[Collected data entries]

****************************************

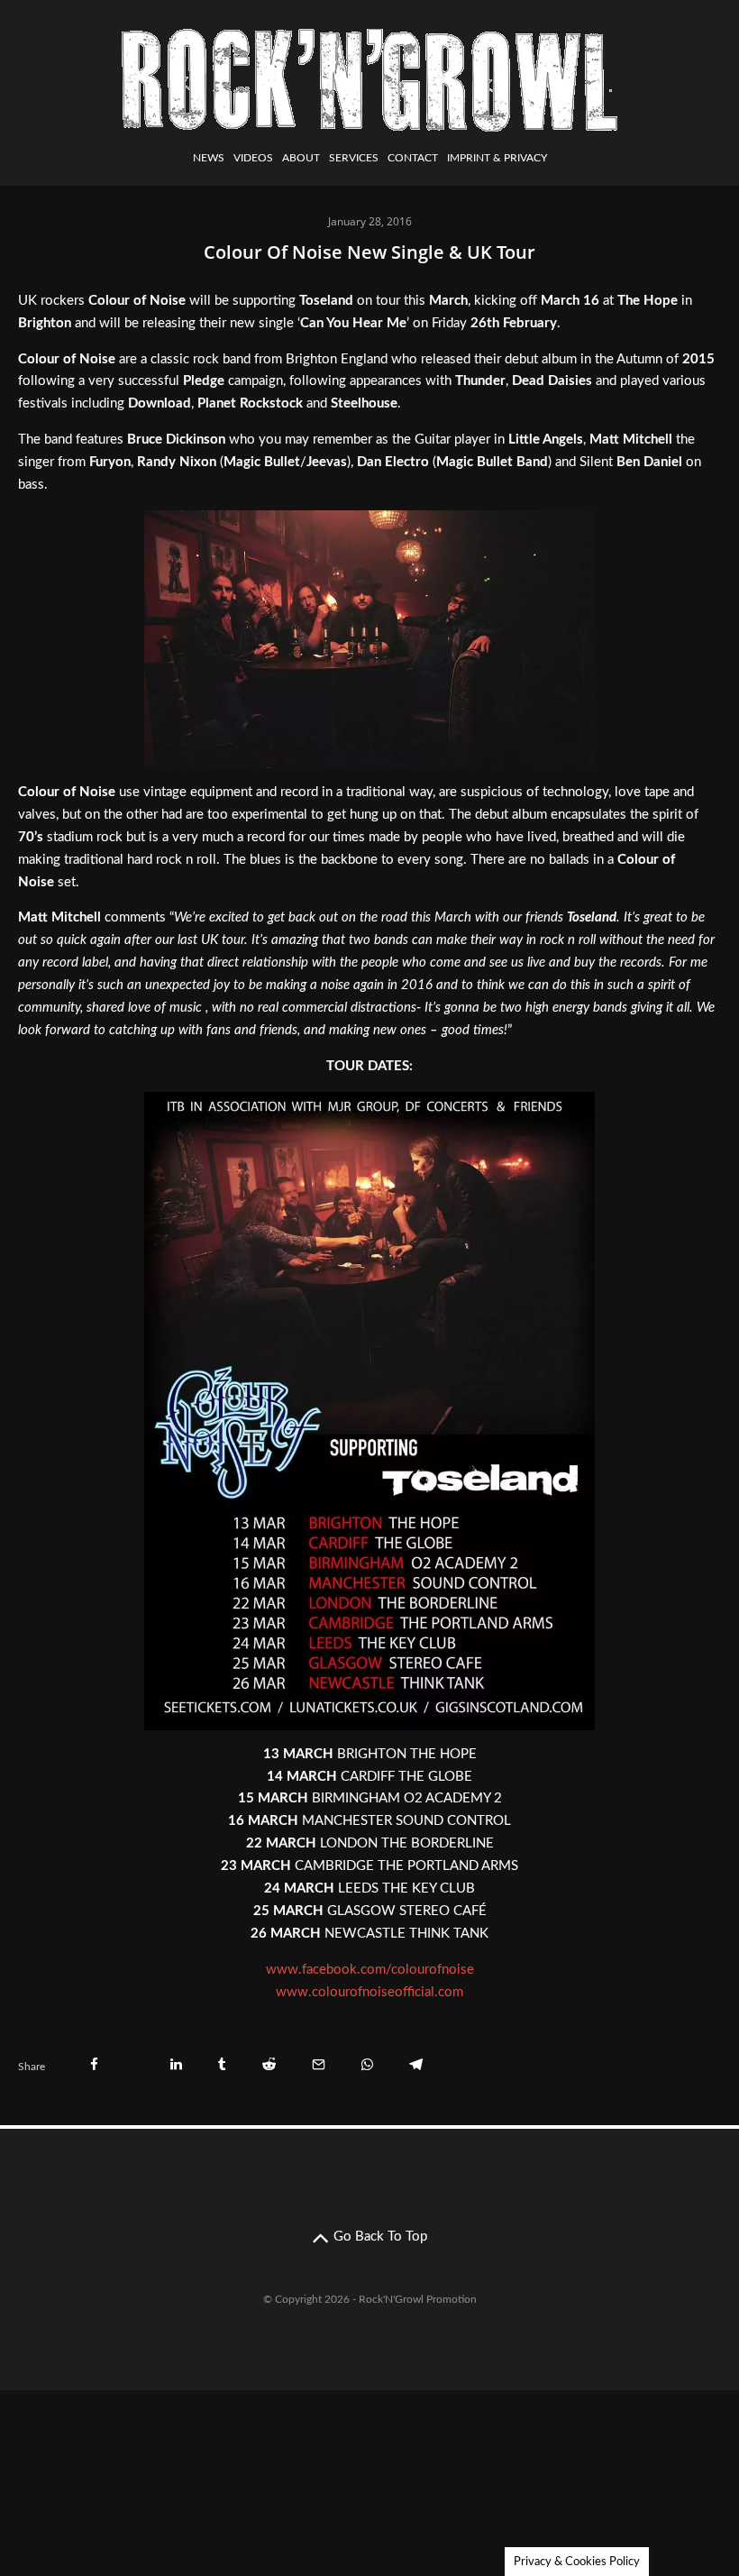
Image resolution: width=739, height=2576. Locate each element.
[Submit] (269, 2064)
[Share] (94, 2064)
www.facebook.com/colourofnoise (370, 1969)
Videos (253, 157)
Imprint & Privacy (497, 157)
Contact (413, 157)
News (208, 157)
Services (354, 157)
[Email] (318, 2064)
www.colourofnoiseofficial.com (369, 1992)
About (301, 157)
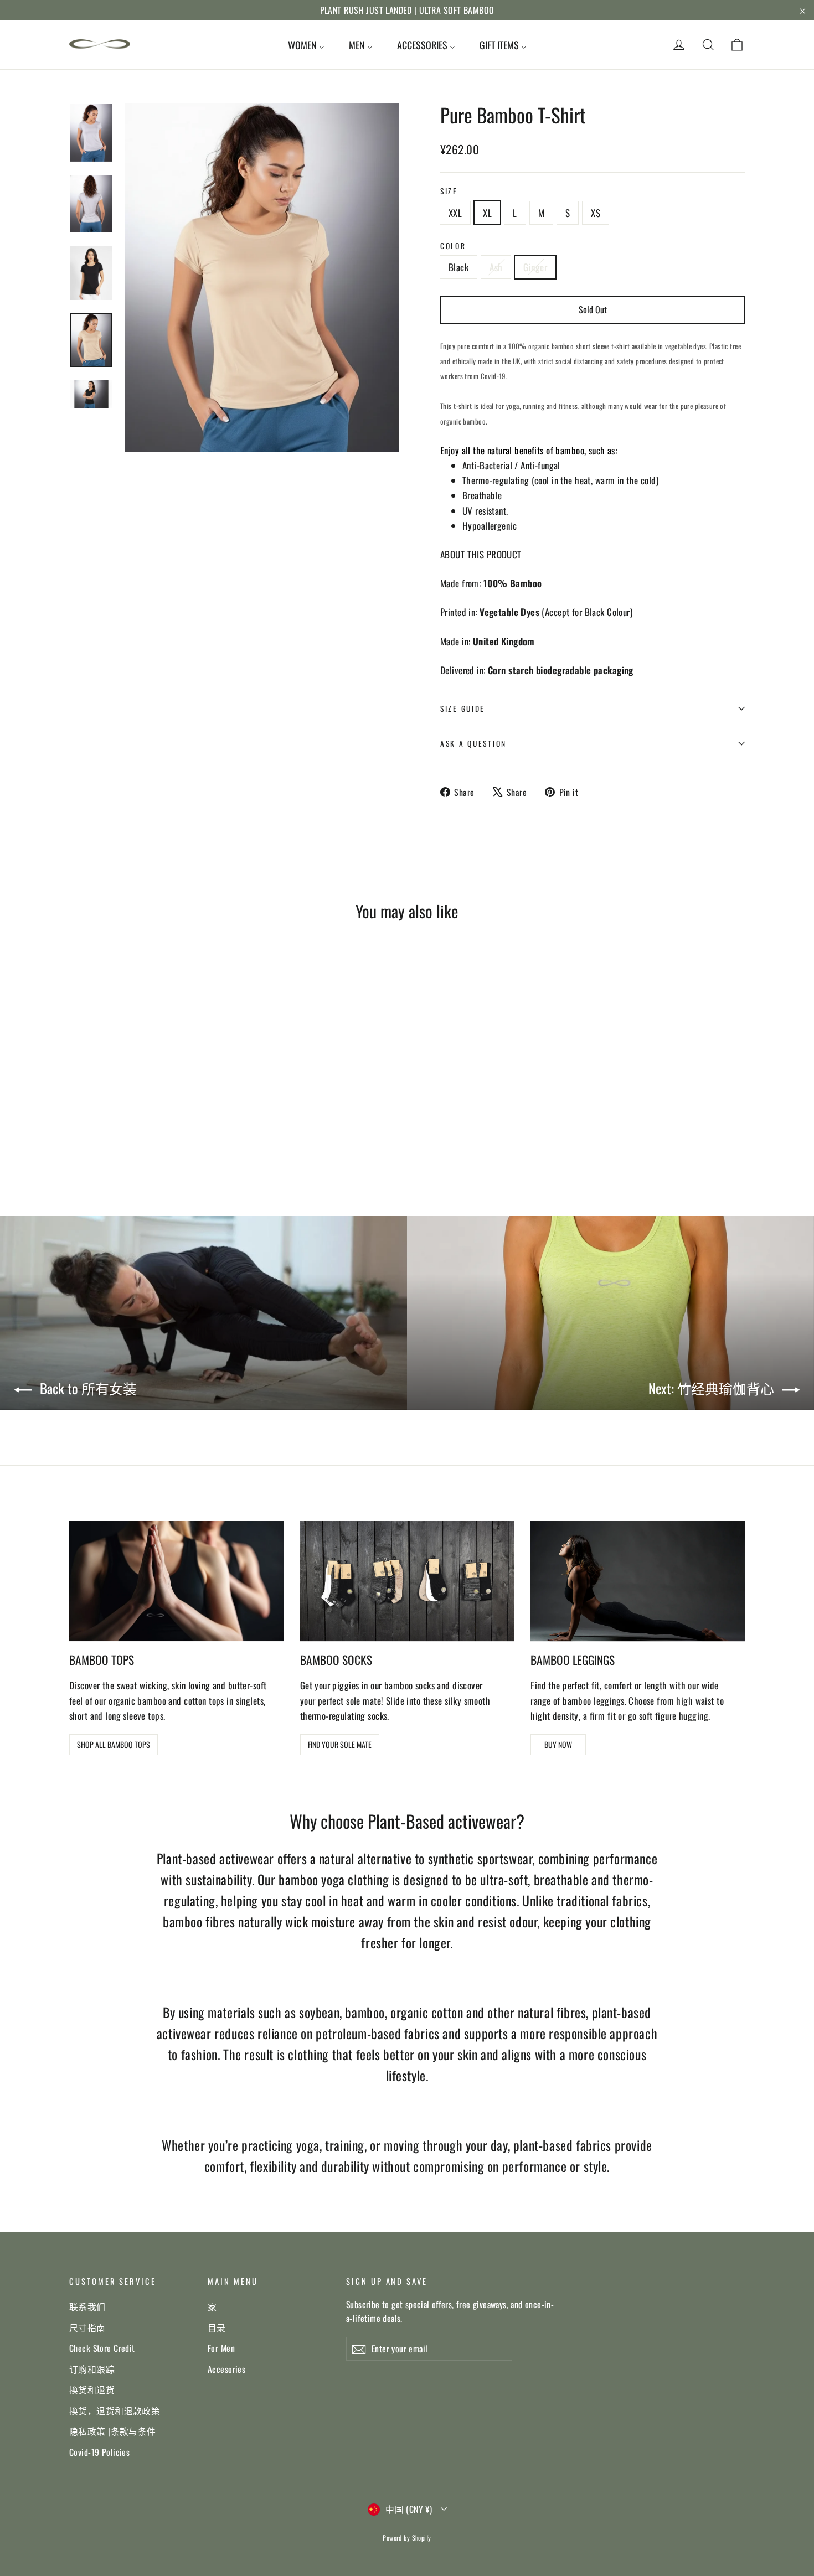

****************************************

» **What you need to do**
Beginning with the line where "Imprint & Privacy (497, 157)" appears, transcribe the records above word for word through their last line, and include no pictures.

» **Your response**
Imprint & Privacy (497, 157)
Contact (413, 157)
News (208, 157)
Services (354, 157)
[Email] (318, 2064)
www.colourofnoiseofficial.com (369, 1992)
About (301, 157)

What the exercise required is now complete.